Au cours de cette thèse, nous visons à apporter la polyvalence en longueur d'onde des FELs macroscopiques à l'optique intégrée en développant un laser à électrons libres sur puce, ce qui serait une première mondiale, seules des sources incohérentes ayant été réalisées jusqu'à présent [1,2]. Ces lasers s'appuieront sur une émission Cherenkov stimulée générée à l'intérieur d'une structure diélectrique périodique, qui est traversée par un flux d'électrons généré sur la même puce par un canon à électrons intégré. Grâce à une conception originale de la cavité et du canon à électrons, les FELs intégrés devraient fonctionner à une tension aussi basse que 200 V et à un vide modéré, de l'ordre du millibar, fournissant des FELs à faible coût, compatible CMOS et économe en énergie, fonctionnant dans des environnements extrêmes impliquant des températures élevées et une exposition à diverses radiations.
Les structures permettant de générer de la lumière sur puce comprennent typiquement une structure périodique, permettant d'atteindre l'accord de phase requis pour l'émission Cherenkov. Parmi eux, les cristaux photoniques (PhC), dont la constante diélectrique est périodique dans deux (2D) directions de l'espace, sont particulièrement attractifs puisqu'ils sont particulièrement efficaces pour confiner fortement la lumière dans des guides d'onde ou des micro-cavités à haut facteur de qualité, de l'ordre de quelques millions [3-4].
Le doctorant participera au développement des modèles, à la conception, à la simulation et à la caractérisation des structures photoniques. Le doctorant sera également en charge des procédés de fabrication et de leur optimisation dans la salle blanche du C2N. Enfin, la caractérisation par faisceaux d'électrons se fera en collaboration avec nos partenaires dans le cadre du projet OFELIA financé par l'ANR. Nos partenaires dans ce projet sont le LPS (Orsay), l'Institut Lumière et Matière (Lyon) ainsi que Thales R&T (Palaiseau).

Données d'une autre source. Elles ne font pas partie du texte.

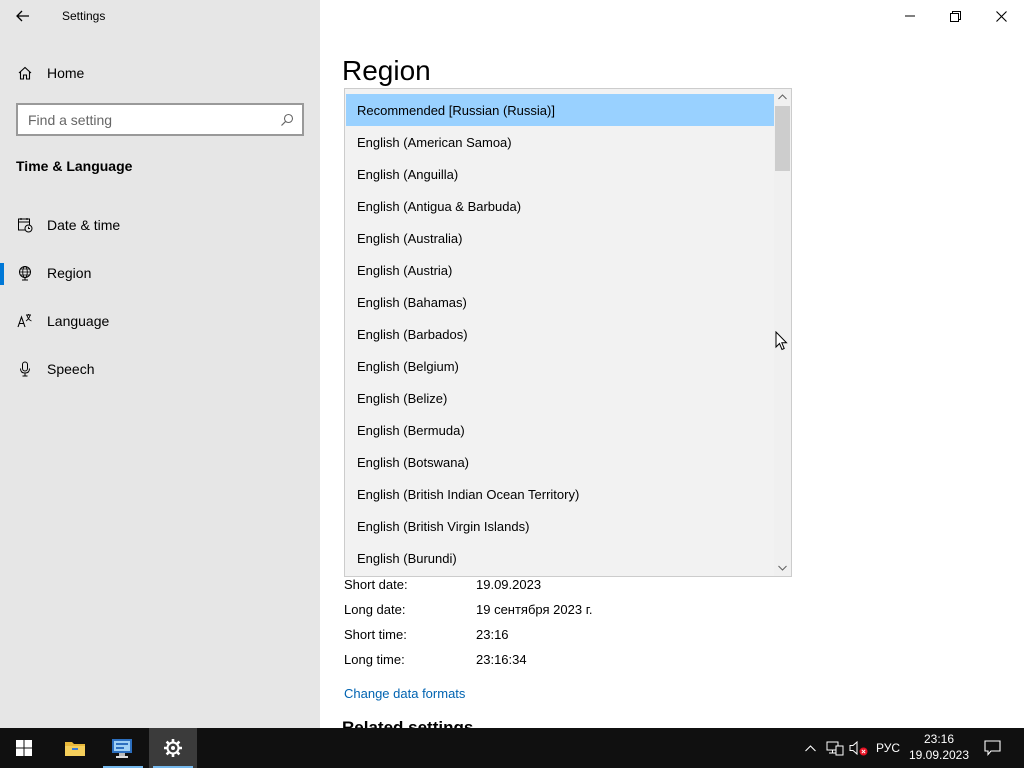 The width and height of the screenshot is (1024, 768). I want to click on long-time-value: 23:16:34, so click(502, 660).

Pour postuler, une très bonne connaissance de l'électromagnétisme est nécessaire ainsi qu'une certaine expérience en simulation électromagnétique (FDTD ou FEM par exemple). Une connaissance de base de la caractérisation des composants optoélectroniques et de la fabrication en salle blanche sont un plus. Ces aptitudes, ainsi que l'intérêt et la motivation pour le sujet, doivent être attestés par le CV et développés dans une lettre de motivation convaincante.

[1] F. Liu, Nature Phot. 11, 289 (2017). [2] C. Roques-Carmes, Nature comm. 10, 3176 (2019). [3] Z. Han, Optics Comm. 283, 4387–4391 (2010). [4] T. Asano, Opt. Express 25, 1769 (2017).

Contexte de travail

La thèse se déroulera au Centre de Nanosciences et de Nanotechnologies - C2N (CNRS/Université Paris-Saclay), un laboratoire phare pour la recherche en Nanosciences et en Nanotechnologies et doté d'une des plus grandes salles blanches académiques de France.
L'étudiant intégrera l'équipe QD du département photonique du C2N, spécialisée en nanophotonique: https://www.qdgroup.universite-paris-saclay.fr/index.html
La thèse se déroulera dans le cadre du projet OFELIA financé par l'ANR en étroite collaboration avec nos partenaires : Le Laboratoire de physique du Solide (LPS), Thales R&T, situés à quelques centaines de mètres du C2N ainsi que l'Institut Lumière Matière (ILM) à Lyon. L'étudiant sera amené à interagir au cours du projet avec l'ensemble de ces partenaires pour les caractérisations du laser.